President Bush spoke forcefully, and often, about freedom and liberty and democracy. The often tongue-tied public speaker Bush was most eloquent and at ease when talking about those principles. His desire to see freedom and democracy spread throughout the world is deeply heartfelt and that was evident in his speeches.

Ken Wheaton wrote about Obama’s response on his blog, “We don’t have to bomb Iran. We don’t have to be bellicose. A statement of support from the United States would show that our government actually cares about the PEOPLE of Iran. God knows that Americans of all stripes–via Twitter and other media–are making that clear…As someone said yesterday, “He’s trying to vote ‘present,’ but he can’t.” He’s the president now, not a junior senator from Illinois. He should act like it.”

When Barack Obama ran for president, many said they supported him because they wanted the rest of the world to like America again. Being liked is nice, but every true leader knows it is far from the most important thing when it comes to leading.

To some extent President Obama has relinquished our country’s role as leader of the free world. He is reacting rather than leading. It is not necessary, nor would it be wise, for Obama to make the United States the issue. But what he could do is use some of his famous speechifying to really inspire and encourage those seeking freedom. There are people literally giving their lives in the streets in the pursuit of freedom and the supposed leader of the free world has been largely silent.

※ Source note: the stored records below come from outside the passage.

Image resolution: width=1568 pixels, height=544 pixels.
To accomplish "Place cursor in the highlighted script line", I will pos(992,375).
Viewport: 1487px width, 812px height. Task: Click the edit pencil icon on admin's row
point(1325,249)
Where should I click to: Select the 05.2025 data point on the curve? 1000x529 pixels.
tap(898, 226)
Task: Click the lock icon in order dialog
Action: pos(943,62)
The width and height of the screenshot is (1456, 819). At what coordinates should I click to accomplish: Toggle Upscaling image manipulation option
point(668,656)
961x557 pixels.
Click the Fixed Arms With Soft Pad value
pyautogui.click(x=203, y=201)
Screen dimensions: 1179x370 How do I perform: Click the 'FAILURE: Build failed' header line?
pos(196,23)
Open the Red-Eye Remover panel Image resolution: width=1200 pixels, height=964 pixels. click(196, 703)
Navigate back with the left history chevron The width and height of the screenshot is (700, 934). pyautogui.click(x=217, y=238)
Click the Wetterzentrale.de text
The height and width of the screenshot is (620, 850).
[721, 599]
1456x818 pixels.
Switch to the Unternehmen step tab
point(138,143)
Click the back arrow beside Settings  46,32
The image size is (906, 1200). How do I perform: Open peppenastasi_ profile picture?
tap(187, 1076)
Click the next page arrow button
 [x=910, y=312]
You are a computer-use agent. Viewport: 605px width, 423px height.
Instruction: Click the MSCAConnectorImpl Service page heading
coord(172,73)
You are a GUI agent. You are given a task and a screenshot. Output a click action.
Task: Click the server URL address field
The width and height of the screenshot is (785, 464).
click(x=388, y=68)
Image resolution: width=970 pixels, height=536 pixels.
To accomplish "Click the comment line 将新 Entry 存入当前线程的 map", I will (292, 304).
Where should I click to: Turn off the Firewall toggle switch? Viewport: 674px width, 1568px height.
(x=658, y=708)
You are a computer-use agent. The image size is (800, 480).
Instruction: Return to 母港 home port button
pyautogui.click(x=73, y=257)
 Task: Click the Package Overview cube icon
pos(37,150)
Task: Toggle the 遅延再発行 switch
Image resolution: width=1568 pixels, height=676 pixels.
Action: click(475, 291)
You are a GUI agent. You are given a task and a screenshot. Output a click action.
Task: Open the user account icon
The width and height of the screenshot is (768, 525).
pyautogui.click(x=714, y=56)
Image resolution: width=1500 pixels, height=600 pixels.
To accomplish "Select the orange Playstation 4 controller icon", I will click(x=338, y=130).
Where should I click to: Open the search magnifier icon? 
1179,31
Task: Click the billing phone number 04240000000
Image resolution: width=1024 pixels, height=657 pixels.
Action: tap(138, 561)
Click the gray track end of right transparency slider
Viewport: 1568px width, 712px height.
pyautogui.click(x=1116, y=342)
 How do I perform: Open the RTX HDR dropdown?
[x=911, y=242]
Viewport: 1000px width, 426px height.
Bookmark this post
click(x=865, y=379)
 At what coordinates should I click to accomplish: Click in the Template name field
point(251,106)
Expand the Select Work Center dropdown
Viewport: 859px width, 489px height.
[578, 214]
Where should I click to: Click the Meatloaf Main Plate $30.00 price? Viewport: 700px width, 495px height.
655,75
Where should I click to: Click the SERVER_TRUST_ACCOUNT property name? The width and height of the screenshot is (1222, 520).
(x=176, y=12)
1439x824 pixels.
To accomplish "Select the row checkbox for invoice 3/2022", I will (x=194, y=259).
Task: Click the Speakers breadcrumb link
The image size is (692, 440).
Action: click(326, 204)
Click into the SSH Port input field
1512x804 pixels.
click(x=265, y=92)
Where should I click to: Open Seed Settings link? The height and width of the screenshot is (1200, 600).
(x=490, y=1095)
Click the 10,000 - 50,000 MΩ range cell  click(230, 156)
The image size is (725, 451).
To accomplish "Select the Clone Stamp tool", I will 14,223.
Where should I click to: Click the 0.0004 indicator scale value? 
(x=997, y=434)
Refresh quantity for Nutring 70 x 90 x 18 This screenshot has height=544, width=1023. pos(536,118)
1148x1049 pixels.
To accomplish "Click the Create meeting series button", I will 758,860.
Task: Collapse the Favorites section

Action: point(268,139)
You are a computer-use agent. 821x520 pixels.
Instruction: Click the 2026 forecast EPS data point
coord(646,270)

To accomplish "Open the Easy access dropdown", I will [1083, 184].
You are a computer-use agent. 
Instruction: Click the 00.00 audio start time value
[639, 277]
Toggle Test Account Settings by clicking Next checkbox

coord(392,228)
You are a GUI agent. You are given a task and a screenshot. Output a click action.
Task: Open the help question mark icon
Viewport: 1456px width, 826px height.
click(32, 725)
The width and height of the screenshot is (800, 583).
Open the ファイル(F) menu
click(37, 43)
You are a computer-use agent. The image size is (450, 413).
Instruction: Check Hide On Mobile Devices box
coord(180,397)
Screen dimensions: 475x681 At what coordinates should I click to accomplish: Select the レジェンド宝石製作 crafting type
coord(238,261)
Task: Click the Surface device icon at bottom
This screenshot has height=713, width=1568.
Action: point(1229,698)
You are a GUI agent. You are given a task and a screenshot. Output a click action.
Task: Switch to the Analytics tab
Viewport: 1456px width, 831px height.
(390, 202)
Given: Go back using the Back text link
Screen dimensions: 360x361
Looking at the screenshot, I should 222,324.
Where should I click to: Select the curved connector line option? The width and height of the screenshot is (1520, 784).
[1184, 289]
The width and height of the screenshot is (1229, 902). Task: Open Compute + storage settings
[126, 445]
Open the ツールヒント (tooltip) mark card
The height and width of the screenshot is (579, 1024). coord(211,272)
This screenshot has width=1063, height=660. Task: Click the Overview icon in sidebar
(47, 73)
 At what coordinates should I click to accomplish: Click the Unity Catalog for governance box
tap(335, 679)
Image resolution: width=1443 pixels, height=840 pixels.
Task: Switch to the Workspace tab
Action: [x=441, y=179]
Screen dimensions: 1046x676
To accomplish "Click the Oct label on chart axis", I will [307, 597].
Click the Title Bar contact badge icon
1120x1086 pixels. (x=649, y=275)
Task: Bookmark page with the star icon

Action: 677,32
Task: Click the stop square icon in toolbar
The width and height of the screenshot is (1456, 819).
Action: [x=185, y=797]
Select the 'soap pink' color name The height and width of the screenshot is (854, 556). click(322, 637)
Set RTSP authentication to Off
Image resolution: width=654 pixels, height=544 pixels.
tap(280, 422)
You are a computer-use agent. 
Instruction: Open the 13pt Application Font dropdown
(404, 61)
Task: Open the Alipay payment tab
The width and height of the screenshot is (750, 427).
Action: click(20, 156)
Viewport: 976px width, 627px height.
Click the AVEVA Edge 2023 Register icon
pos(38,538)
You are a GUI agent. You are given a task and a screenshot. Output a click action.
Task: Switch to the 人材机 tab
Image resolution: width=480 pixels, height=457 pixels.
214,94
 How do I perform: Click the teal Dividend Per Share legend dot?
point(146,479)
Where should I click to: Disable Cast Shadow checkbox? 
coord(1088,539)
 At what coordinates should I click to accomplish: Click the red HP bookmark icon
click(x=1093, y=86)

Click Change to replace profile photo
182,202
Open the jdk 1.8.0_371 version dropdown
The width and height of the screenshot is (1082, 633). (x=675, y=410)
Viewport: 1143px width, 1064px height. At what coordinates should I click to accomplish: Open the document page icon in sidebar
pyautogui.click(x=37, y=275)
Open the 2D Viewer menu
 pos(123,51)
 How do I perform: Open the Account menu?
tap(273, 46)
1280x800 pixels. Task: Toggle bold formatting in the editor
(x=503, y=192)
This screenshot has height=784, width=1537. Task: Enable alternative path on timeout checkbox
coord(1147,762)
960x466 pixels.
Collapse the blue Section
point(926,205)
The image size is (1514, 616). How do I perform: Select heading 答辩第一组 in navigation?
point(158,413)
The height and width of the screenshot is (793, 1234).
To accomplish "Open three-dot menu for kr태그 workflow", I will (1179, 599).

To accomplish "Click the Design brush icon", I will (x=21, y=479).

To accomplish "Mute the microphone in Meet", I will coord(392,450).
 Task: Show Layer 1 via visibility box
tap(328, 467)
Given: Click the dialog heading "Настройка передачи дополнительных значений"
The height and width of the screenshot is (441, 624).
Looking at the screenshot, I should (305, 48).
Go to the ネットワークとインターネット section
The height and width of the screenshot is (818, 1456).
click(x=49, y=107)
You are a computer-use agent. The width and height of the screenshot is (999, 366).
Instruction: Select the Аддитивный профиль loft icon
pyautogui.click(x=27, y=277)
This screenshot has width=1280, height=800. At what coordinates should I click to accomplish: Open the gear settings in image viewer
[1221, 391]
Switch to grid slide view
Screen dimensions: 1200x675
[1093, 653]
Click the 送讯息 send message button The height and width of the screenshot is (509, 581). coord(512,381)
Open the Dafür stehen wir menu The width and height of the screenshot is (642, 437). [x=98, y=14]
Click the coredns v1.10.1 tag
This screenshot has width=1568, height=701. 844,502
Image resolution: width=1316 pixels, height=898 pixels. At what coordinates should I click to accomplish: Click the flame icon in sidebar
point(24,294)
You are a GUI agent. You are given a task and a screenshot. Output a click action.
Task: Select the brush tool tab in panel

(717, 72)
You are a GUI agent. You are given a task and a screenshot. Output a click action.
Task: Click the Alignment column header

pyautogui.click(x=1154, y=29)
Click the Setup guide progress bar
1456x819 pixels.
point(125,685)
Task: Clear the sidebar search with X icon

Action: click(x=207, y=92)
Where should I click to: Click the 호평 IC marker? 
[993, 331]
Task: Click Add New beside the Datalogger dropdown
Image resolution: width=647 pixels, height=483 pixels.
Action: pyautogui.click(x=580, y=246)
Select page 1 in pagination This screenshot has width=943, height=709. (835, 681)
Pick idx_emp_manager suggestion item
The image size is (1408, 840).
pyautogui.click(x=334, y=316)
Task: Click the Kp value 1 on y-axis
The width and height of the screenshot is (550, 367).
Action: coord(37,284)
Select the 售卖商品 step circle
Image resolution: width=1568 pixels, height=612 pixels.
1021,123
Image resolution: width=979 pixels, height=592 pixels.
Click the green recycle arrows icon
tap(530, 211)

President Obama’s wait and see and try to say as little as possible approach on Iran stands in stark contrast to that of President George W. Bush. I wish Obama had inherited George Bush’s passion and commitment to those pursuing liberty and democracy around the world.

The following is from Bush’s 2006 State of the Union speech:

“Every step toward freedom in the world makes our country safer, and so we will act boldly in freedom's cause. Far from being a hopeless dream, the advance of freedom is the great story of our time…”

“At the start of 2006, more than half the people of our world live in democratic nations. And we do not forget the other half -- in places like Syria and Burma, Zimbabwe, North Korea and Iran -- because the demands of justice and the peace of this world require their freedom as well. No one can deny the success of freedom, but some men rage and fight against it…”

“Democracies in the Middle East will not look like our own, because they will reflect the traditions of their own citizens. Yet liberty is the future of every nation in the Middle East, because liberty is the right and hope of all humanity. The same is true of Iran, a nation now held hostage by a small clerical elite that is isolating and repressing its people. The regime in that country sponsors terrorists in the Palestinian territories and in Lebanon, and that must come to an end. The Iranian government is defying the world with its nuclear ambitions, and the nations of the world must not permit the Iranian regime to gain nuclear weapons.”

“America will continue to rally the world to confront these threats. And, tonight, let me speak directly to the citizens of Iran: America respects you and we respect your country. We respect your right to choose your own future and win your own freedom. And our nation hopes one day to be the closest of friends with a free and democratic Iran.”

That’s what it sounds like when the leader of the free world speaks.